-- Start of Given records --
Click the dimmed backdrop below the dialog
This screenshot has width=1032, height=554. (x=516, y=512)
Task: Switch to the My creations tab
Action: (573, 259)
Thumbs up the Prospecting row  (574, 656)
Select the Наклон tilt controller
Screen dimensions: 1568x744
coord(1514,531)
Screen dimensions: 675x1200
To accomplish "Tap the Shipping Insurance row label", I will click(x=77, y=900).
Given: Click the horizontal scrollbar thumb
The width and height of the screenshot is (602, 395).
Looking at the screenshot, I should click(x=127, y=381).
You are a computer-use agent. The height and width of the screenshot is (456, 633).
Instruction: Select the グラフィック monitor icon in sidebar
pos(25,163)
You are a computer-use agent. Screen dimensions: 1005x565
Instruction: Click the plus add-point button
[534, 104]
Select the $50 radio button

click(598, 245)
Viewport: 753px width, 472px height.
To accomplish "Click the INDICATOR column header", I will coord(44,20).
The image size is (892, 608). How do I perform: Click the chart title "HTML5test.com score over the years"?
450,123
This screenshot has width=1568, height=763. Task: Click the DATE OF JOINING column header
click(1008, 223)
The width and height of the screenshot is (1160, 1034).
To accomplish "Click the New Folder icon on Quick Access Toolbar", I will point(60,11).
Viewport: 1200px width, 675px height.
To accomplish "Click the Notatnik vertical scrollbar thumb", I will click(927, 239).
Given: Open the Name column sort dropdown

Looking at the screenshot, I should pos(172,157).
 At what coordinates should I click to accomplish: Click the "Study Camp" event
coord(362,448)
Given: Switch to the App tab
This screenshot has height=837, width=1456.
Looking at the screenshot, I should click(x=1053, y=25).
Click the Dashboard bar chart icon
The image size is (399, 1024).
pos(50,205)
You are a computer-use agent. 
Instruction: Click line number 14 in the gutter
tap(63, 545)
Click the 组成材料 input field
-- End of Given records --
Please repeat all the records above, changing "column header" to "column heading" and keeping everything else the same.

Click the dimmed backdrop below the dialog
This screenshot has width=1032, height=554. (x=516, y=512)
Task: Switch to the My creations tab
Action: (573, 259)
Thumbs up the Prospecting row  (574, 656)
Select the Наклон tilt controller
Screen dimensions: 1568x744
coord(1514,531)
Screen dimensions: 675x1200
To accomplish "Tap the Shipping Insurance row label", I will click(x=77, y=900).
Given: Click the horizontal scrollbar thumb
The width and height of the screenshot is (602, 395).
Looking at the screenshot, I should click(x=127, y=381).
You are a computer-use agent. The height and width of the screenshot is (456, 633).
Instruction: Select the グラフィック monitor icon in sidebar
pos(25,163)
You are a computer-use agent. Screen dimensions: 1005x565
Instruction: Click the plus add-point button
[534, 104]
Select the $50 radio button

click(598, 245)
Viewport: 753px width, 472px height.
To accomplish "Click the INDICATOR column heading", I will coord(44,20).
The image size is (892, 608). How do I perform: Click the chart title "HTML5test.com score over the years"?
450,123
This screenshot has width=1568, height=763. Task: Click the DATE OF JOINING column heading
click(1008, 223)
The width and height of the screenshot is (1160, 1034).
To accomplish "Click the New Folder icon on Quick Access Toolbar", I will point(60,11).
Viewport: 1200px width, 675px height.
To accomplish "Click the Notatnik vertical scrollbar thumb", I will click(927, 239).
Given: Open the Name column sort dropdown

Looking at the screenshot, I should pos(172,157).
 At what coordinates should I click to accomplish: Click the "Study Camp" event
coord(362,448)
Given: Switch to the App tab
This screenshot has height=837, width=1456.
Looking at the screenshot, I should click(x=1053, y=25).
Click the Dashboard bar chart icon
The image size is (399, 1024).
pos(50,205)
You are a computer-use agent. 
Instruction: Click line number 14 in the gutter
tap(63, 545)
Click the 组成材料 input field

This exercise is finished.